Unprecedented Dream: Interviewing Terry McAuliffe, Secretary of HHS

December 15th, 2013

Last night I had another legal-related dream. I somehow managed to score an interview with Terry McAuliffe, who was the secretary of HHS (maybe Sebelius was still a governor). I began by asking him about the FISMA certification for HealthCare.gov. FISMA  is the network security certifications that all federal information systems must undergo (in another life I did network security for DOD so I am intimately familiar with FISMA).  According to reports, there was no authority to operate (ATO) given under FISMA prior to launch, and that someone in HHS gave a greenlight even without this authorization. (One of many laws waived to allow the operation of this program).

Anyway, first I ask McAuliffe about FISMA and he starts to dance around the issue, saying that he doesn’t get involved in these policy decisions, and that the policy people don’t talk to him. It was something like, oh they don’t like when I bother them, so they work by themselves. I pressed him further, and finally he burst out laughing and said, well, it’s like I am Santa Clause, and I gave them what they wanted. In other words, he implied that he gave the authorization to go ahead with HealthCare.gov even though it hadn’t obtained certification under FISMA (this would be a clear violation of federal law). He chuckled, and said, “this is all off the record, right?” I said, of course.

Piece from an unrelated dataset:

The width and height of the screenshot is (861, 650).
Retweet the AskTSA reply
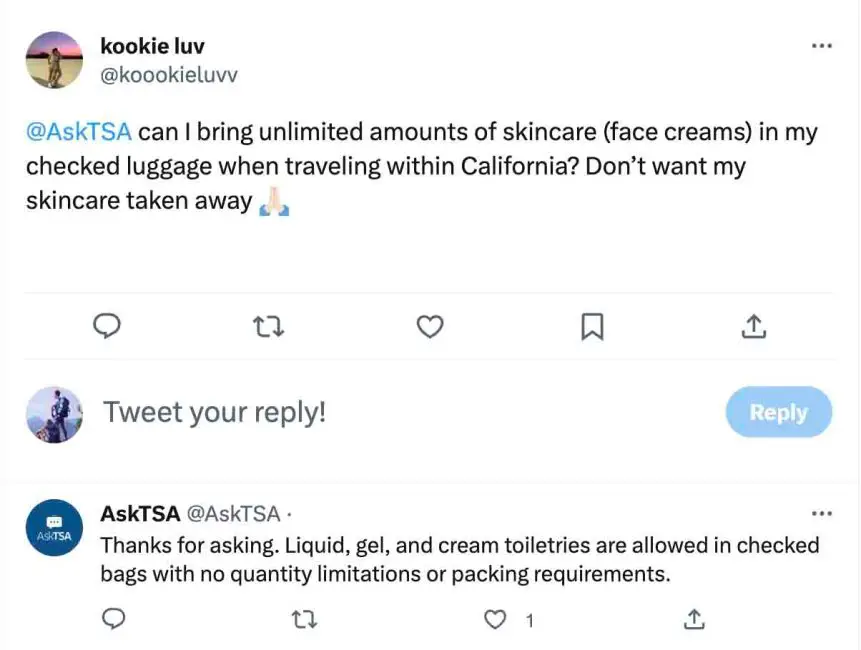tap(303, 620)
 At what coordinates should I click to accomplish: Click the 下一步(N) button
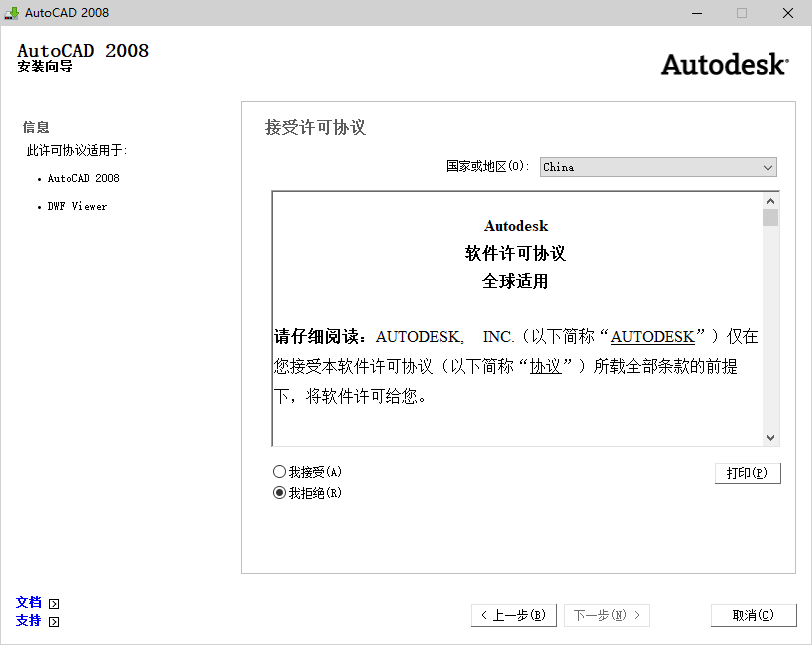point(607,615)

I had thought, in my dream, that the interview was on the record. But–and I’ve learned this from doing interviews for my book–interviews that begin on the record suddenly become off the record when the interviewee says something he or she probably shouldn’t have. I had this uncomfortable situation where I quoted someone for attribution, and they were fine with it, only to tell me later, oh no, that was off the record. Hence all the unnamed “lawyers” in Unprecedented.

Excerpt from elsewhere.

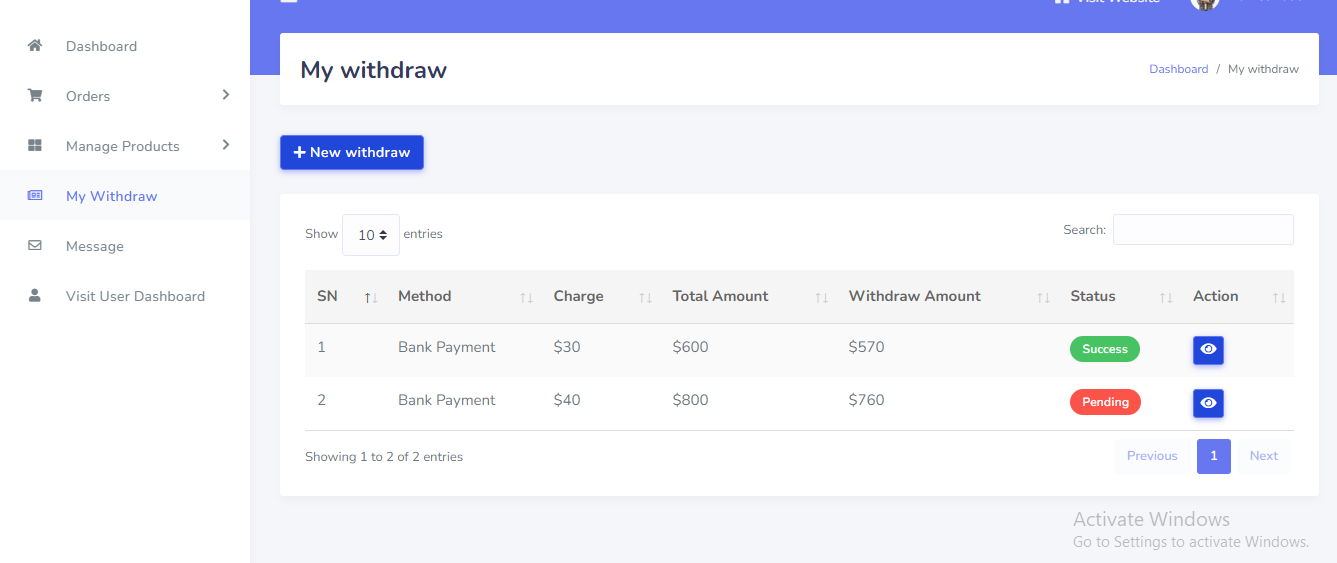
Task: Focus the table Search input field
Action: pyautogui.click(x=1203, y=230)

Anyway, then I stared to ask about HHS’s lack of rulemaking to achieve goals. I said something like, oh this is a horribly drafted statute. He replied that it was, and there was something like a “million” parts to the law. He said they couldn’t make rules for everything, and had to do what they were doing. I was probably going to ask something about the Administrative Procedure Act, but I don’t recall the rest of the dream.

I tend to think in reality, similar conversations with Kathleen Sebelius would go almost identically.